§ What you should do
Copy the entries exactly. Leave out any pictures.

§ Screenshot grounding data
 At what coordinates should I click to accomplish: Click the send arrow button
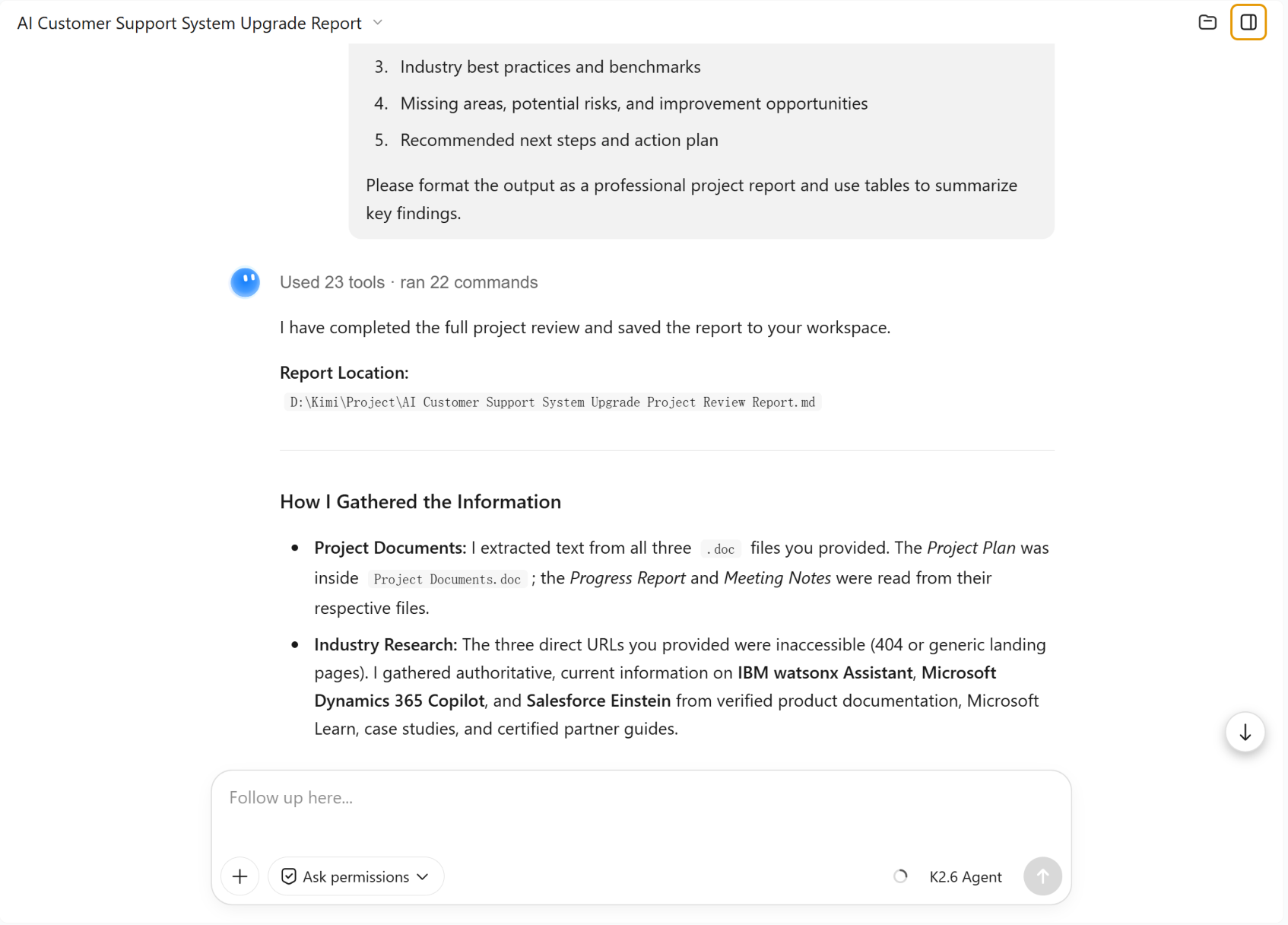pyautogui.click(x=1042, y=876)
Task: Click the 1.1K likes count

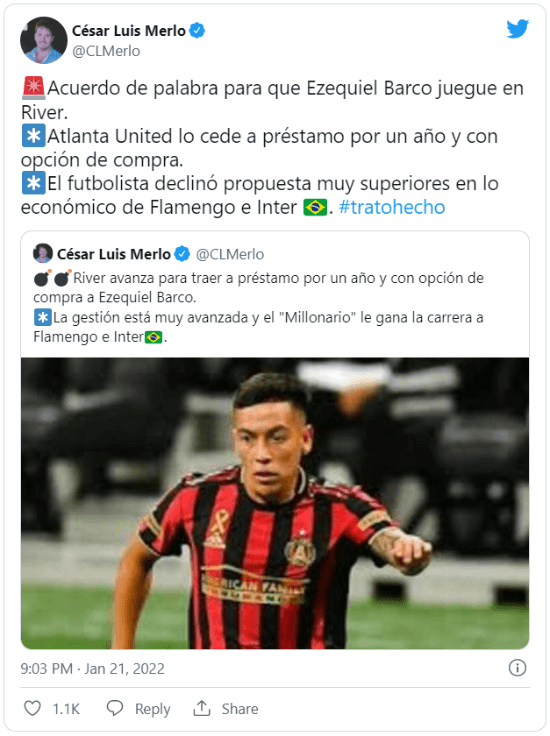Action: pos(66,708)
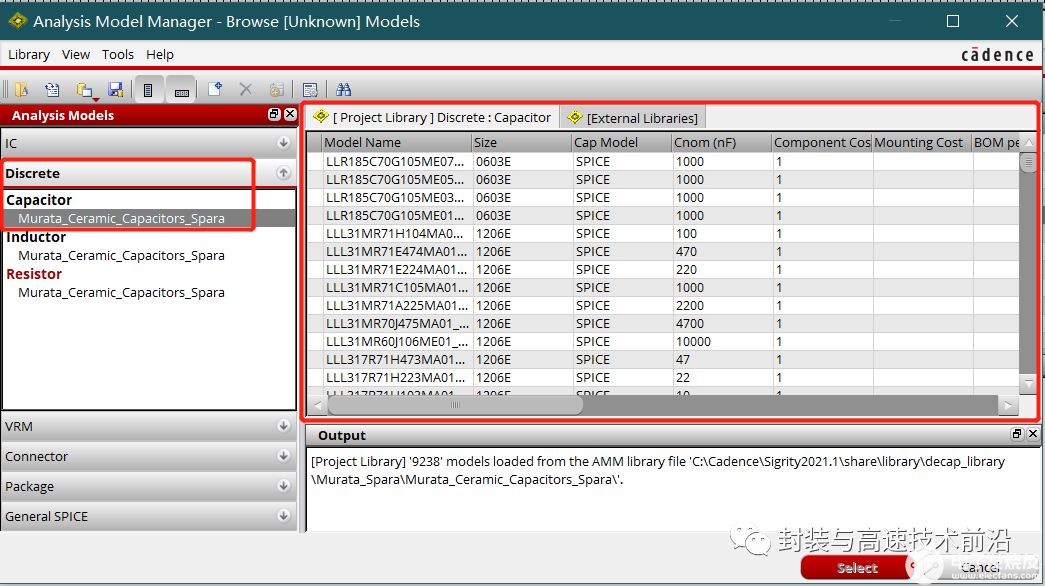Click the horizontal scrollbar of model table

pos(455,406)
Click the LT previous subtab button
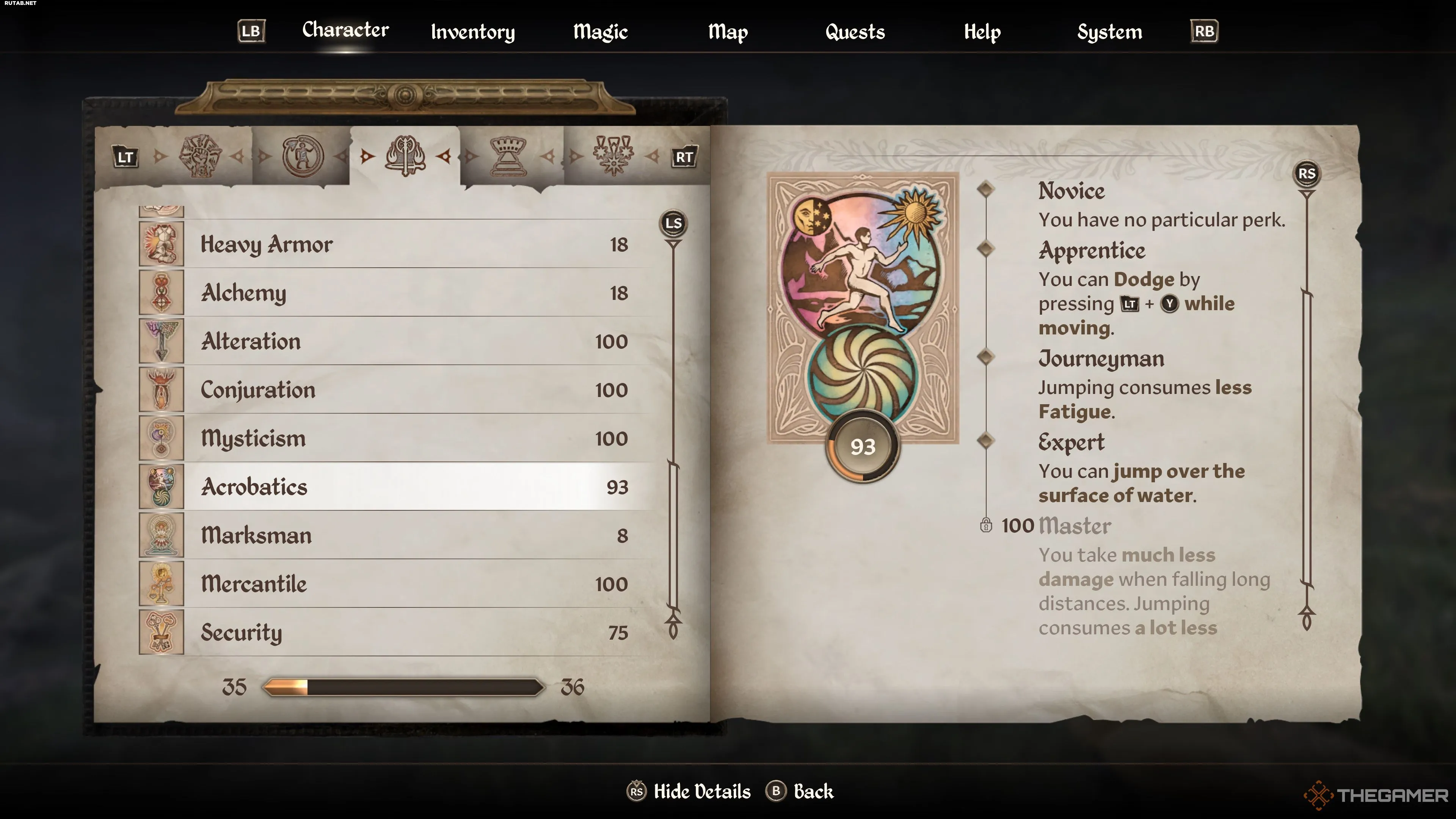The height and width of the screenshot is (819, 1456). [125, 157]
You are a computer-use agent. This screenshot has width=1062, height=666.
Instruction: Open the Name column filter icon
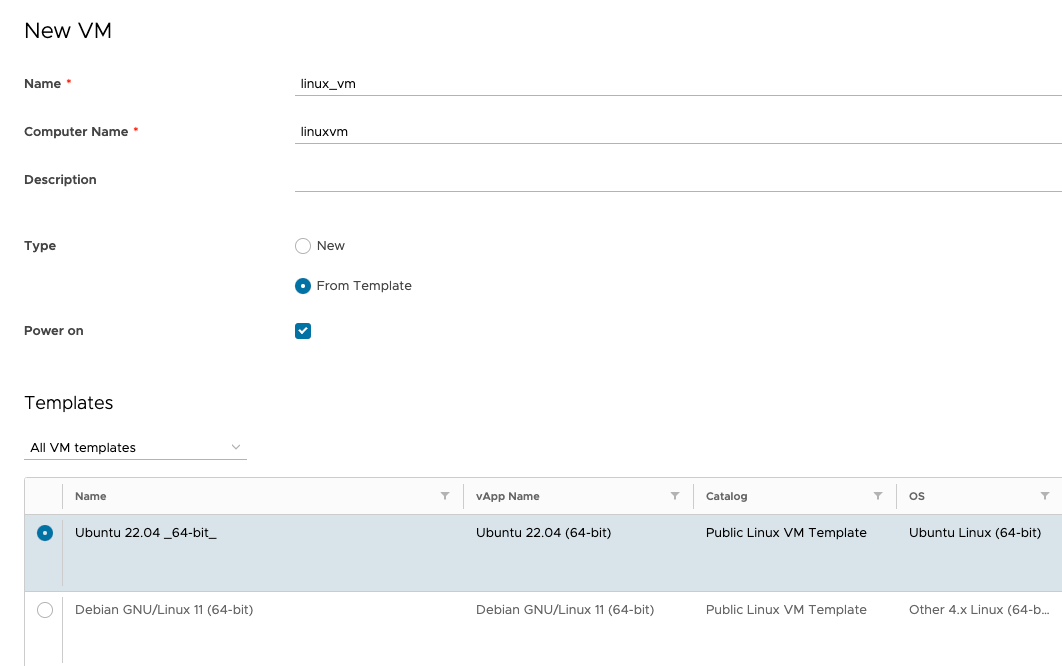(x=445, y=496)
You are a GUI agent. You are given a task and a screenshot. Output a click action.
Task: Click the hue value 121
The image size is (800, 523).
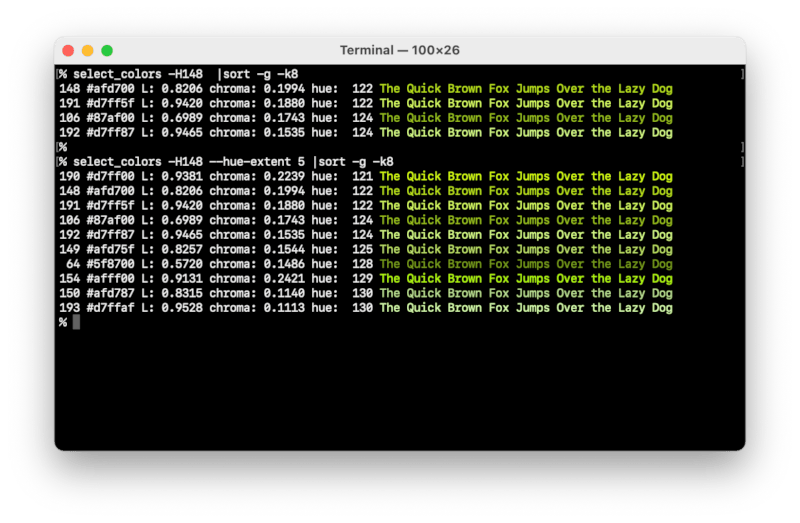click(362, 177)
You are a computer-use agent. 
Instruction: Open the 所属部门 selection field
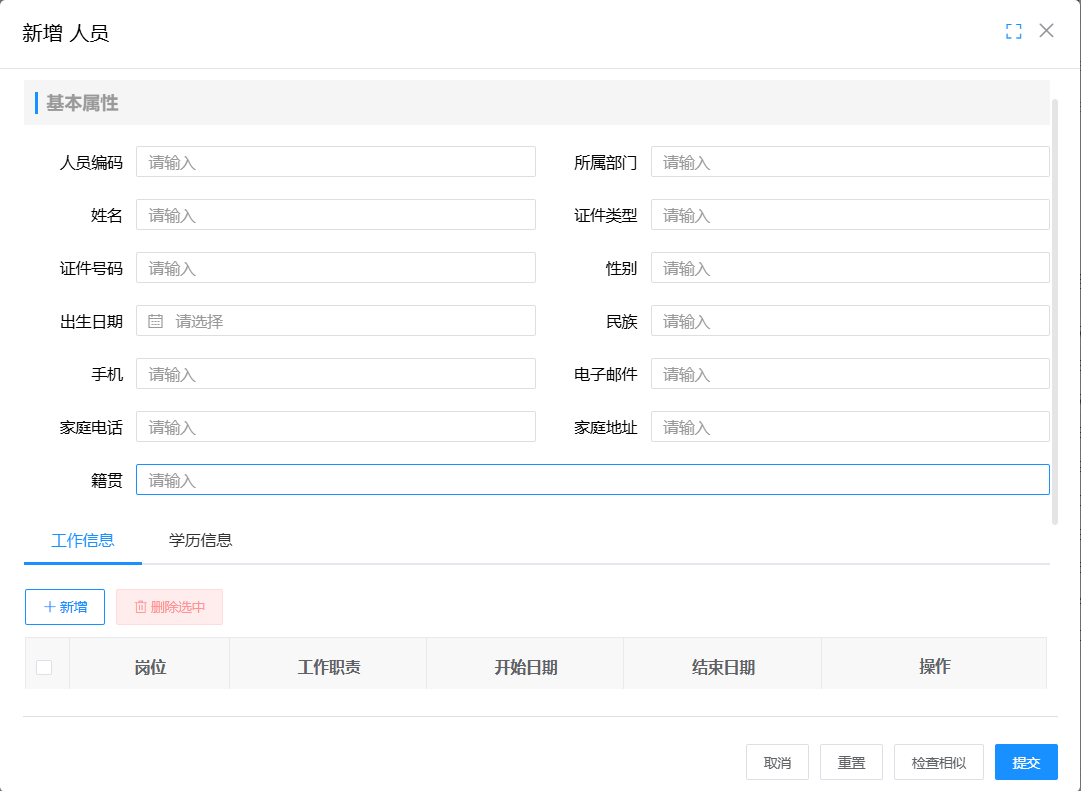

§ Response to the exercise
 At what coordinates should I click to accomplish: Click the send arrow button
pyautogui.click(x=1042, y=876)
Task: Click the 1.1K likes count

Action: pos(66,708)
Click the horizontal scrollbar of model table

pos(455,406)
Click the LT previous subtab button
The height and width of the screenshot is (819, 1456). [125, 157]
You are a computer-use agent. This screenshot has width=1062, height=666.
Instruction: Open the Name column filter icon
(x=445, y=496)
You are a GUI agent. You are given a task and a screenshot. Output a click action.
Task: Click the hue value 121
The image size is (800, 523).
click(362, 177)
You are a computer-use agent. 
Instruction: Open the 所属部门 selection field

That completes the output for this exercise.